■ **Entries supplied**
────────────────────
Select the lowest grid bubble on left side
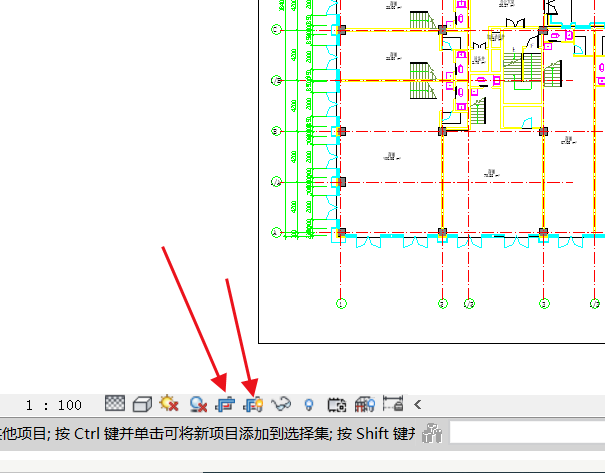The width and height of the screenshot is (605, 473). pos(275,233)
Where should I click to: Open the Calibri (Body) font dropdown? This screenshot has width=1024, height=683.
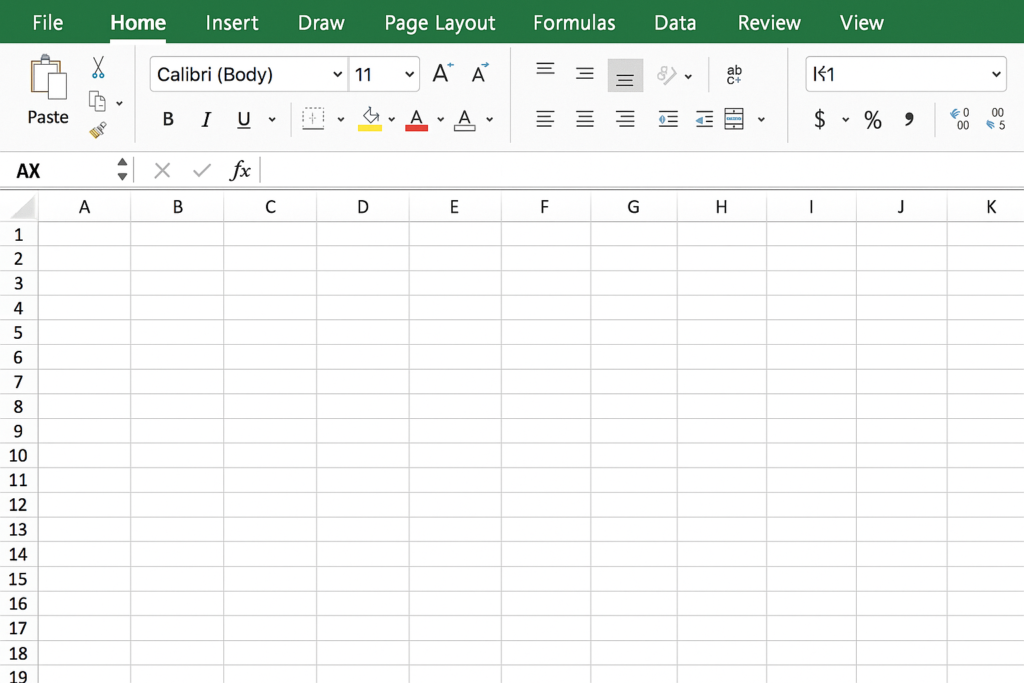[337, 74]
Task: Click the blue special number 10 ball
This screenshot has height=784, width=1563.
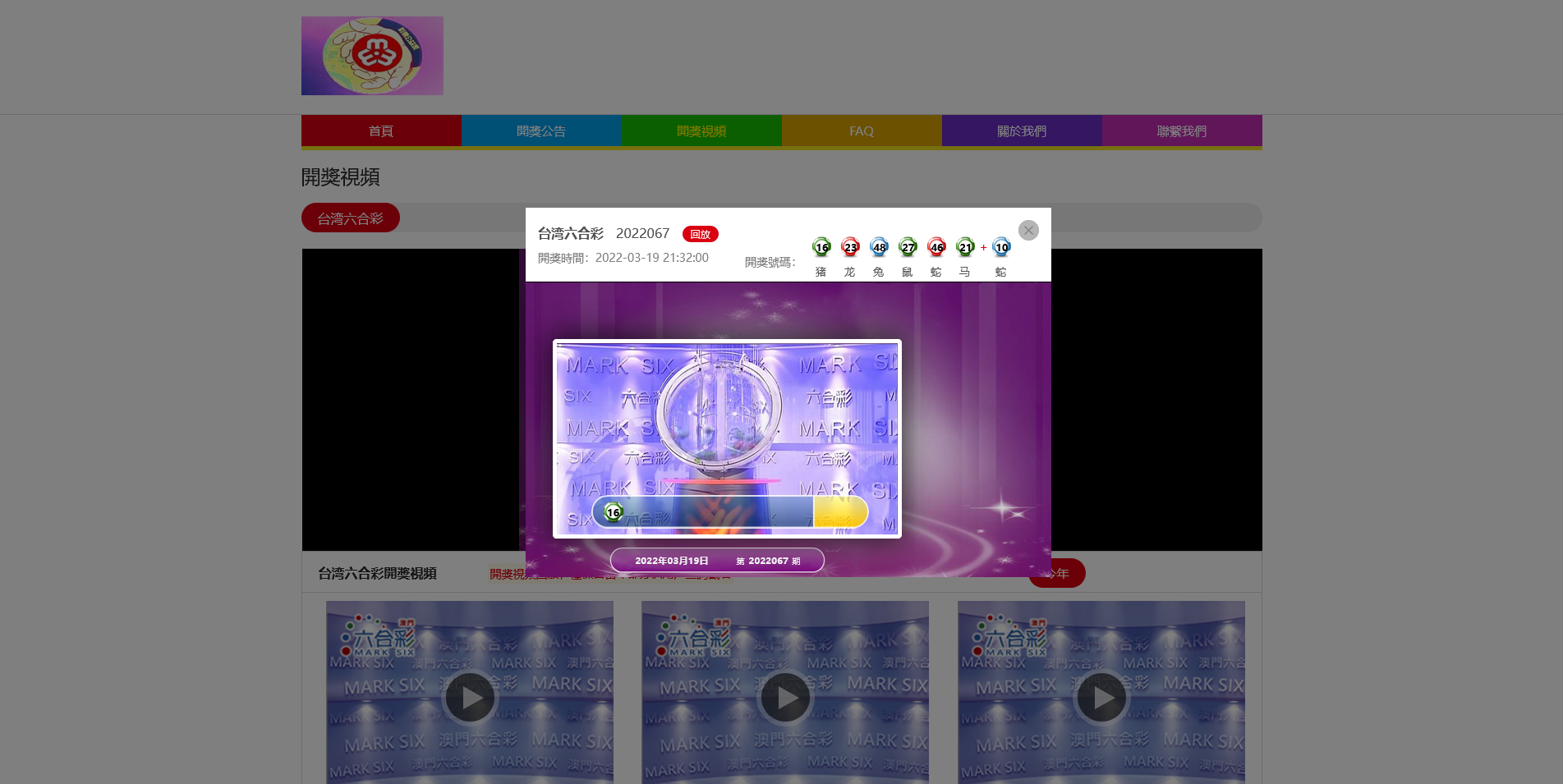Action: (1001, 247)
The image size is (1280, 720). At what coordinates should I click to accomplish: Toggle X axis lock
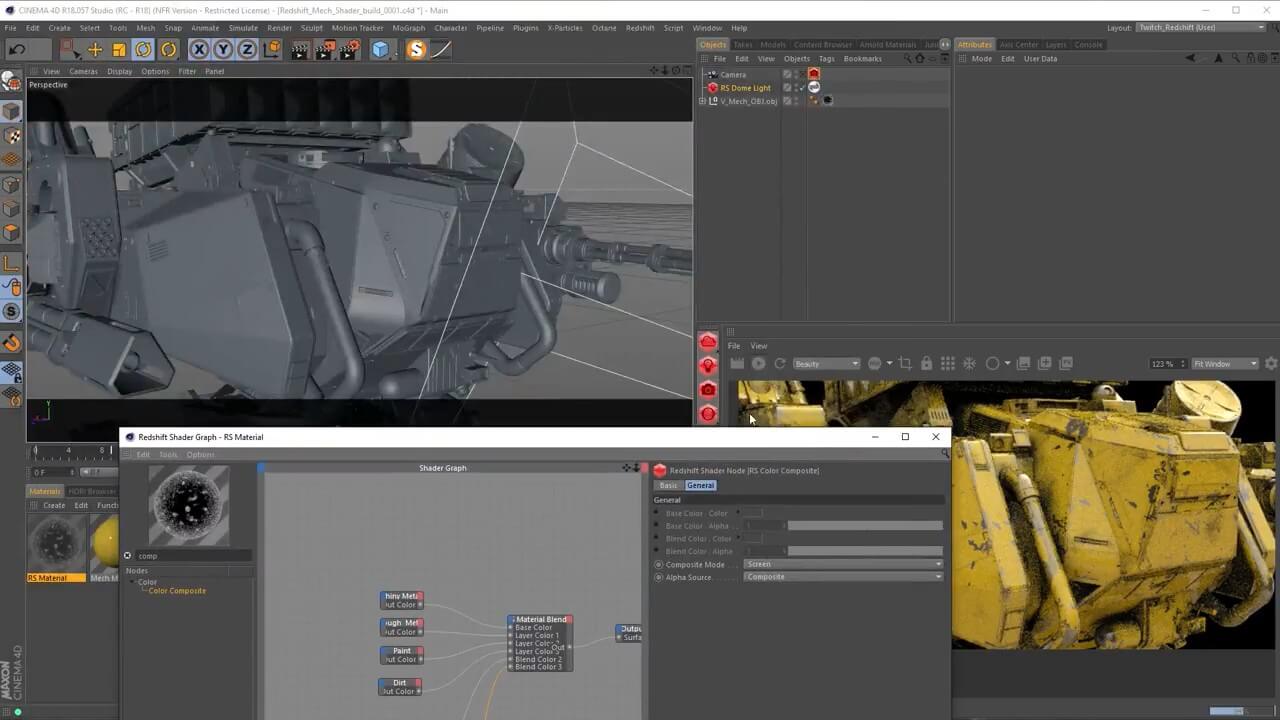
────────────────────
■ **The task**
Once the line with "Task: Click the blue special number 10 ball" is found, write out that line and every later line of the listing above exactly, through the last one, and skip any pictures.

■ **Response**
Task: Click the blue special number 10 ball
This screenshot has height=784, width=1563.
Action: (1001, 247)
The image size is (1280, 720). At what coordinates should I click to accomplish: Toggle X axis lock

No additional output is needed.